Der Wanderungsverlust Ostdeutschlands mit über 2,5 Millionen Menschen hat tiefgreifende Auswirkungen auf die alters-, geschlechts- und bildungsspezifische Bevölkerungsstruktur der neuen Bundesländer hinterlassen. Auch wenn die jungen Generationen zumeist das politisch geeinte Deutschland leben, existieren mit Blick auf die vorliegenden demographischen Prozesse und Strukturen bis heute nahezu zwei deutsche Staaten.
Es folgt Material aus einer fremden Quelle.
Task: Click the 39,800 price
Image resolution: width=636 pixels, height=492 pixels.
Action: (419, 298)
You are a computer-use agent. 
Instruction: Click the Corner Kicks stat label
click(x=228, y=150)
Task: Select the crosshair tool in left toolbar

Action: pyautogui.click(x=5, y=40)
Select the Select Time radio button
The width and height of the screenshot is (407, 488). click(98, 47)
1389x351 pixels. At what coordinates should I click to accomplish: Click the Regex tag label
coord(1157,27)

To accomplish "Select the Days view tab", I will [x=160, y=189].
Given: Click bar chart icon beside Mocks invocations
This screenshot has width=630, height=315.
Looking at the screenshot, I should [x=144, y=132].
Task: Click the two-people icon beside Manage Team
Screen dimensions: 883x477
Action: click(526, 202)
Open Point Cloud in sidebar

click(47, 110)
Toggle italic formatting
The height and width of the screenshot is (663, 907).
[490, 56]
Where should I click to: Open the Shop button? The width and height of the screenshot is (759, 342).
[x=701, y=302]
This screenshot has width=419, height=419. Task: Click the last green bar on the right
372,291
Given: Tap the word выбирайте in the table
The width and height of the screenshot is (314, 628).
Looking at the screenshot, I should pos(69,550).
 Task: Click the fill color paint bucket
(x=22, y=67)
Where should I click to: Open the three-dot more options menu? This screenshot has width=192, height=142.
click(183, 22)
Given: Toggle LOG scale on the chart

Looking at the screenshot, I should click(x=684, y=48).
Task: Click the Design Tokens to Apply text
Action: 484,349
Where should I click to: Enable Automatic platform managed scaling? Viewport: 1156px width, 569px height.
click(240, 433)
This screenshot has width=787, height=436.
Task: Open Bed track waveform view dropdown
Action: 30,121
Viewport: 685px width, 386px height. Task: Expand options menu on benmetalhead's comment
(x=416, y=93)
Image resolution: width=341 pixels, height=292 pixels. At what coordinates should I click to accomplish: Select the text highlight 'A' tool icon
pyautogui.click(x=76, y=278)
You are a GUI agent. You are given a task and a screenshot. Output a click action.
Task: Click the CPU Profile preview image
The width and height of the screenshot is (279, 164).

Die Entwicklungen sowie die Auswirkungen insbesondere der räumlichen Bevölkerungsbewegung wurden entsprechend dem Stand der Forschung vor dem Hintergrund der Situation Ostdeutschlands vorgestellt und die darauf aufbauenden Forschungsthesen benannt. Das bisher nur theoretische Konstrukt der Residualbevölkerung, die Interdependenz aus natürlicher und räumlicher Bevölkerungsbewegung, wurde anhand von unterschiedlichen demographischen Parametern (u. a. hohe Fertilität, hohe Mortalität, starke Wanderungsverluste, großes Frauendefizit, Überalterung) eingeordnet und damit als messbar definiert.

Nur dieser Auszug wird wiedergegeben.